▶ Excerpt
With the media’s shouts of ‘revolution’ still ringing in our ears when Muslims recently demonstrated against their own oppressive governments, the media now shouts something different as these same Muslims protest.  When these Muslims react the media cries ‘barbaric’ and ‘savage’;  Eurocentric and orientalist terms that were strangely absent from public discourse during America’s ‘shock and awe’ campaign in Iraq.

Imperialistic wars have seen the Muslim lands divided as arbitrary lines were drawn on maps by the Western powers with no consideration for the local people, while their religious institutions were dismantled and their cultures destroyed.  Tyrannical leaders were then imposed on the population with an American or Western seal of approval.  History has continually demonstrated that there is only one objective of imperialism, the exploitation of the lands natural resources which is usually facilitated by the facade of stability, democracy and freedom.

The humiliation of the contemporary Muslim world, as some see it, has taken place, largely in the last century. What the imperialistic governments in the West must realise is that occupying countries and killing civilians is one thing, but to attack the religion, the sacred text and the Prophet, will bring out the masses onto the streets to fight. It will ignite the Islamic concept of ‘ghayra’, the idea that Muslims love something so much that they are willing to fight and die for it.

▶ Dataset excerpt
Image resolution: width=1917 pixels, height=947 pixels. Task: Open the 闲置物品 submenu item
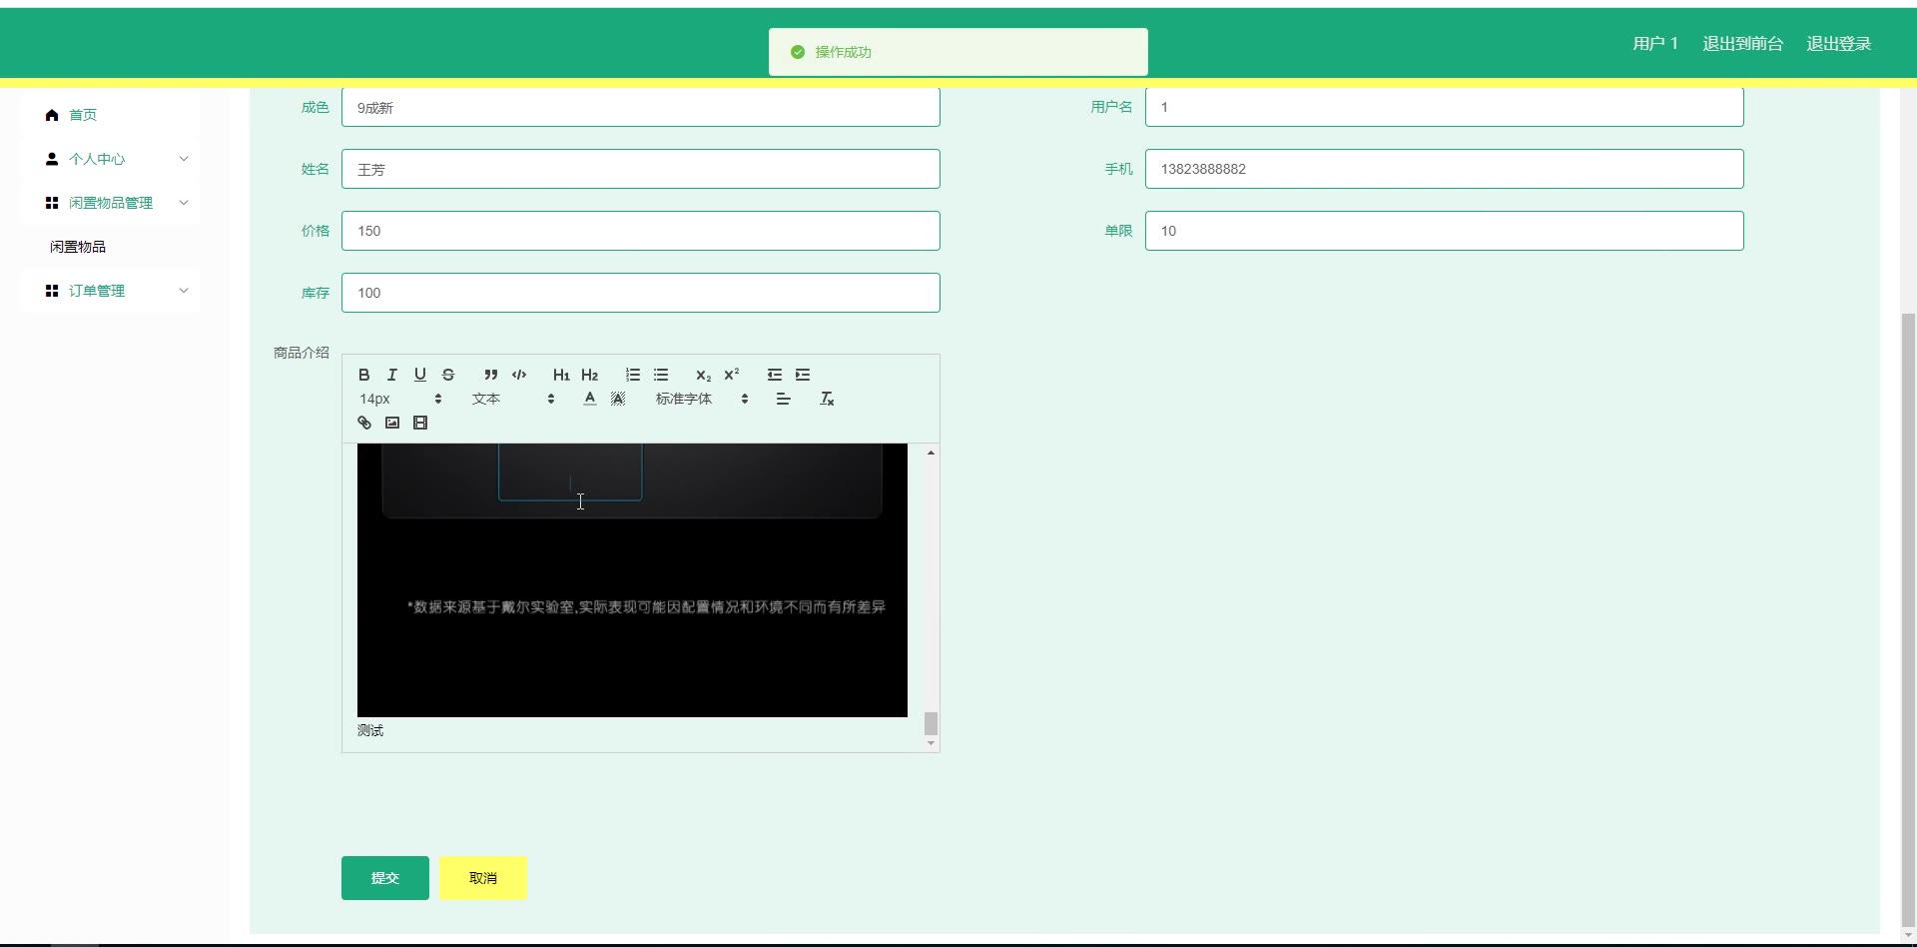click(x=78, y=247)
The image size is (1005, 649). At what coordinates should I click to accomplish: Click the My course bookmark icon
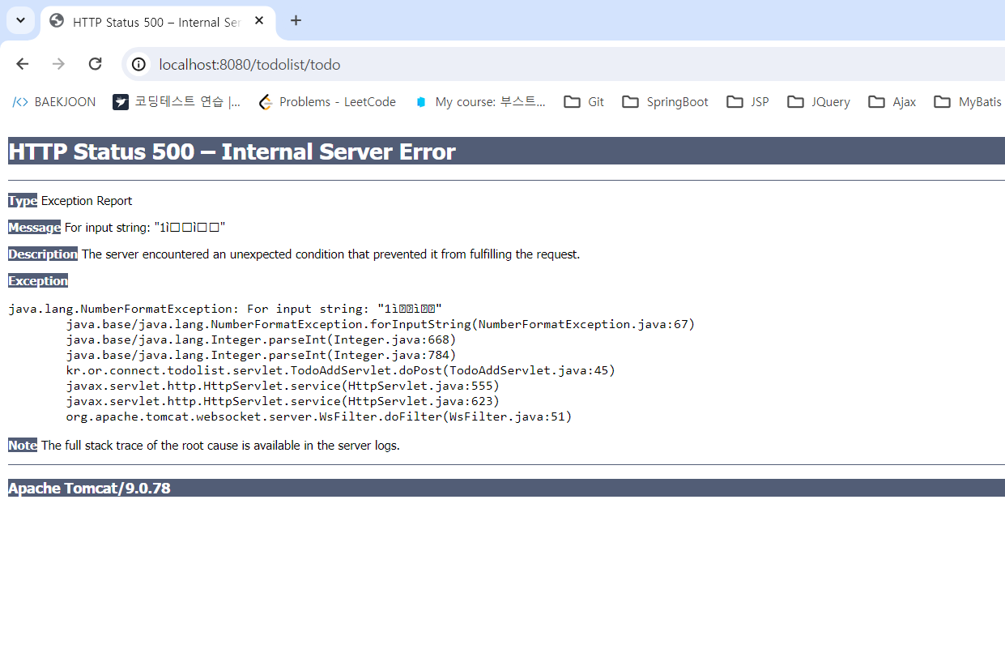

▶ Request A
Answer each from the excerpt on Muslim protests and imperialism:
(i) What terms does the media cry when these Muslims react?
(ii) What does the excerpt call the one objective of imperialism?
(iii) What idea does the concept of 'ghayra' describe?
▶ Request B
Extend the excerpt on Muslim protests and imperialism, picking up right after its final sentence.

▶ Reply A
(i) 'barbaric' and 'savage'
(ii) The exploitation of the land's natural resources
(iii) The idea that Muslims love something so much that they are willing to fight and die for it

▶ Reply B
It remains the arrogance of the West, where there is nothing really sacred anymore, to demand that everyone in the world abandon their religious beliefs in the name of civilisation and progress.  While it has long been ‘funny’ to joke and mock the Christian prophet and disrespect the holy texts of Christianity, this idea is completely foreign and abhorrent to Muslims. Mocking what is held sacred has not been legitimised and integrated into the culture of the Islamic world.

This video has not come out of nowhere; it is a manifestation of the environment created by the so-called ‘war on terror’. The Islamaphobia used by Western leaders to justify their wars has sparked the flames of this fire. That is why Muslims across the world will find it hard to differentiate between one crazy filmmaker and the American government as a whole. This film is a product of the environment created by America, and maybe the fire, the venom, and intolerance has become uncontrollable.